*** Data extracts Section Begins ***

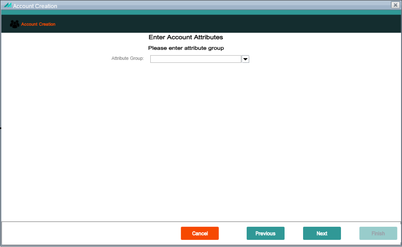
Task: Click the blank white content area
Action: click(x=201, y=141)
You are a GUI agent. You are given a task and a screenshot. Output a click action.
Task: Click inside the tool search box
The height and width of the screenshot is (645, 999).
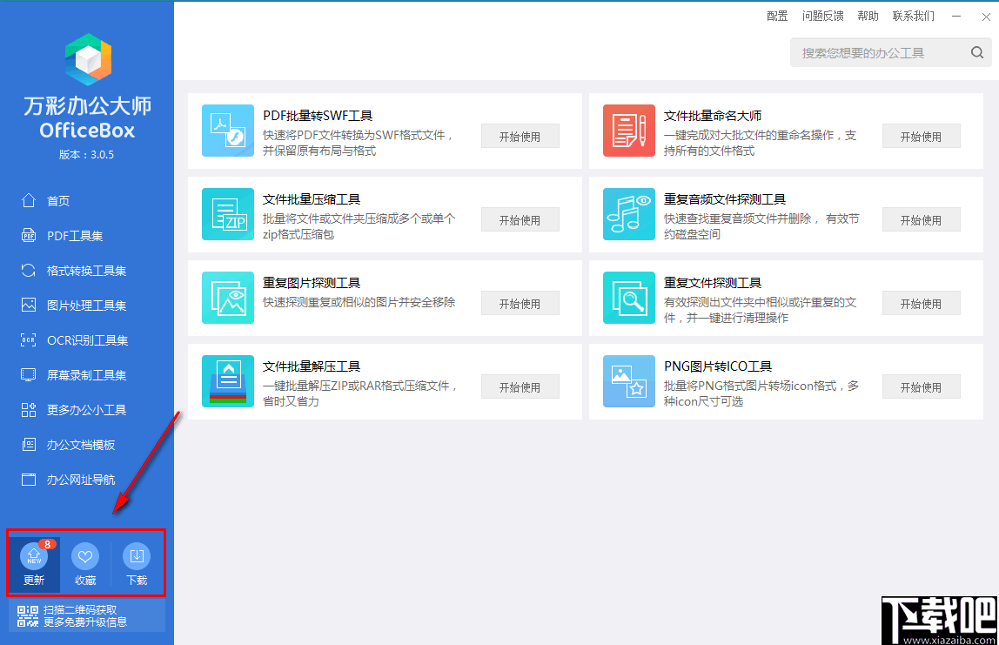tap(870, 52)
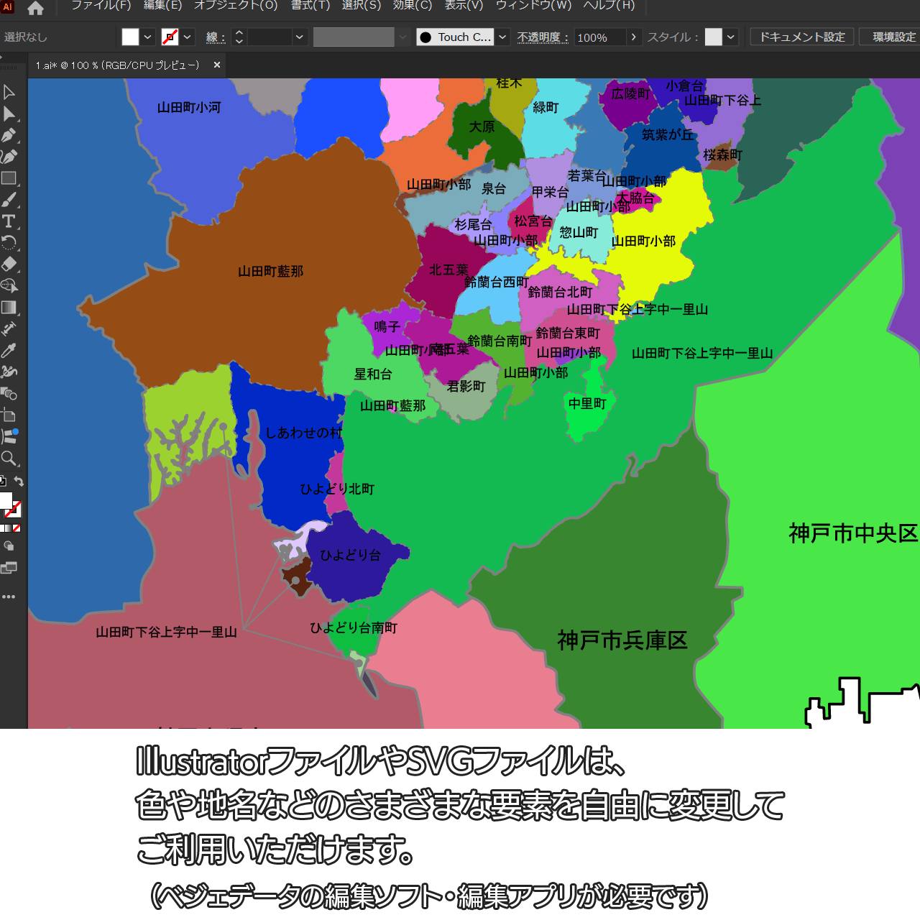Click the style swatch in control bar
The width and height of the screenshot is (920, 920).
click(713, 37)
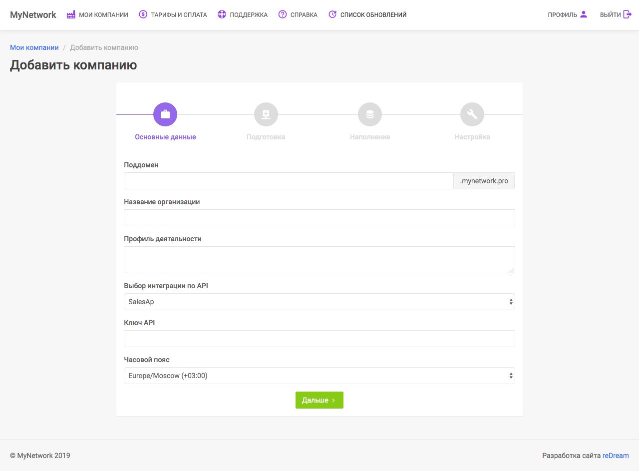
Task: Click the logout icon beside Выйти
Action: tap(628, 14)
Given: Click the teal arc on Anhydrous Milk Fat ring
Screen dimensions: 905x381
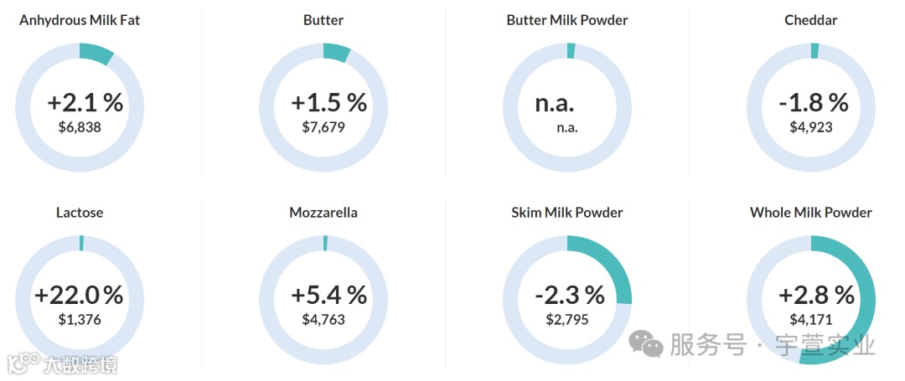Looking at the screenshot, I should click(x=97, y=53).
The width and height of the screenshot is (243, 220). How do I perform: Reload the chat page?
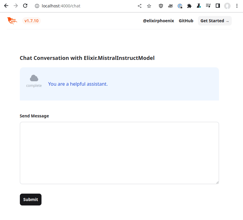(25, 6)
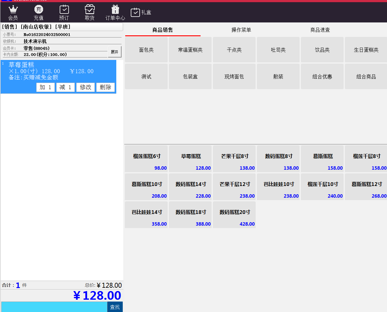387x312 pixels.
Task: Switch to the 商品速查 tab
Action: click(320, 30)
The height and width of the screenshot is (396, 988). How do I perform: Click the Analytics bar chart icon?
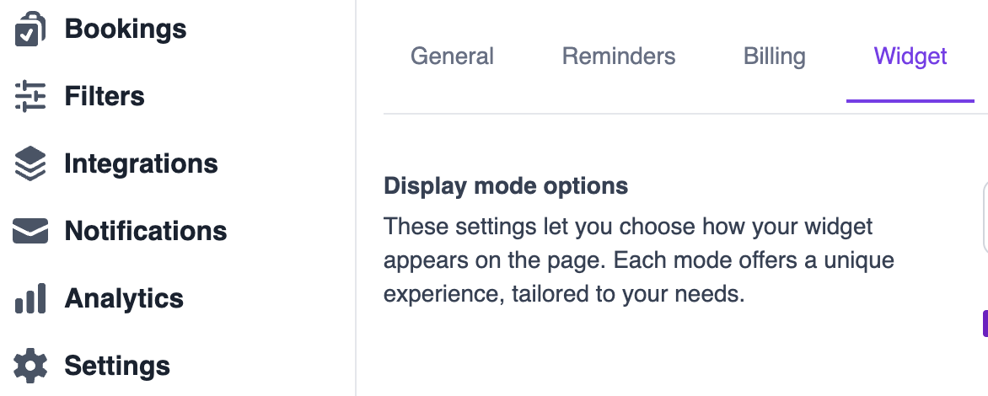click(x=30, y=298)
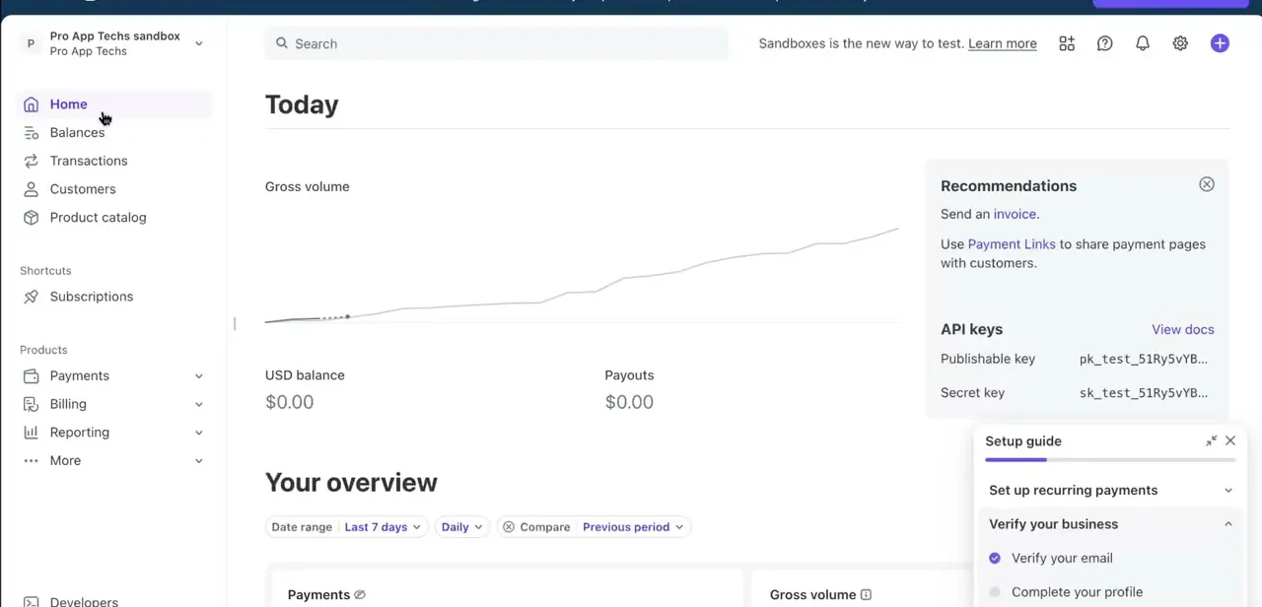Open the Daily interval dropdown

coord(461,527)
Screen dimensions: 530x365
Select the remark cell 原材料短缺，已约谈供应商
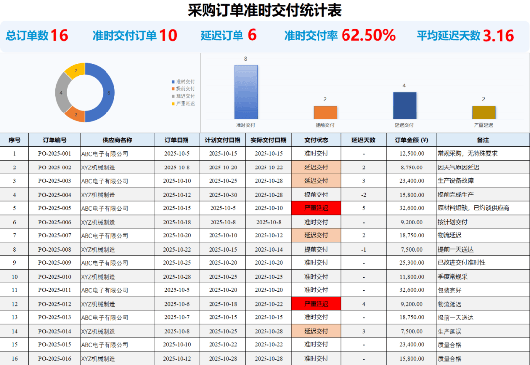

*** Data extracts Section Ends ***

§ **Task statement**
Output a verbatim copy of the lines from the line containing "The height and width of the screenshot is (396, 988)." through the end of the data, both included, without any images.

§ **Answer**
The height and width of the screenshot is (396, 988). How do I perform: Click the Analytics bar chart icon?
click(x=30, y=298)
Open the Daily interval dropdown

coord(461,527)
Screen dimensions: 530x365
Select the remark cell 原材料短缺，已约谈供应商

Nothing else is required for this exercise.